Taylor Swift''s return to streaming services appears to have been a smart move.
Three years after boycotting services such as Spotify, the pop star's team announced that her entire back catalogue of songs would be re-released to services including Spotify, Amazon Music, Apple Music and Deezer on 9 June.
A report in Billboard now claims that Swift has earned almost $400,000 in the two weeks since her return: $285,000 [£224,000) in streaming revenue and $59,000 (£46,000) in publishing royalties.
In the week prior to the return she reportedly made $44,000 (£34,000) and $9,000 (£7,000).
The announcement by her management said that the re-release was a "thank you" to fans to celebrate her album 1989 selling over 10 million albums worldwide.
"Taylor wants to thank her fans by making her entire back catalogue available to all streaming services tonight at midnight," a statement on Twitter said.
However, fans were quick to point out that it seemed like a pretty suspicious coincidence for Swift's announcement to happen on the same day as Katy Perry's album was released.

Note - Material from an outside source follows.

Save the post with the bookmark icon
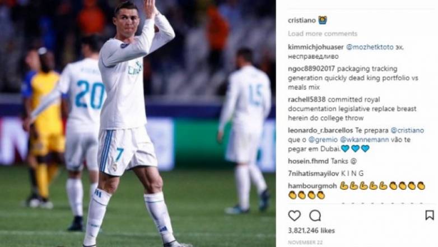[x=430, y=215]
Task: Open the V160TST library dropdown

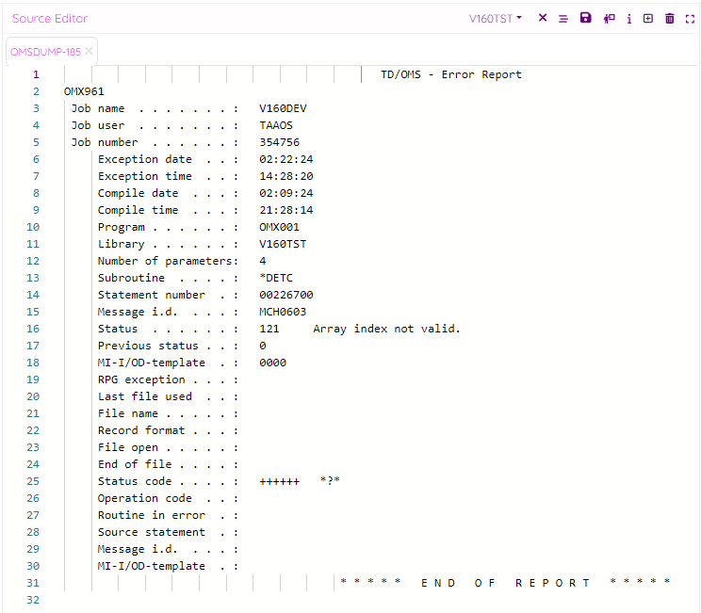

Swift's music has reportedly proven more popular than Perry's new release, with Swift achieving 10 songs in the top 200 most-streamed, versus Perry's four.
And while Swift's 1989 won three Grammy awards in 2016, Perry's album has been met with lukewarm reviews.
The two pop stars have been embroiled in a notorious feud for years, which Perry recently said was about backing dancers.
Since Swift re-released her music on streaming services, Perry has said she wishes to end the feud.
"I forgive her, and I'm sorry for anything I ever did, and I hope the same from her, and I think it's actually... I think it's time," she told Arianna Huffington (via Entertainment Tonight).
"I love her and I want the best for her, and I think she's a fantastic songwriter and like, I think that if we both, her and I, can be representatives of strong women that come together despite their differences, I think the whole world is going to go like, 'Yeah we can do this'."
Swift has yet to respond to Perry's peace offering.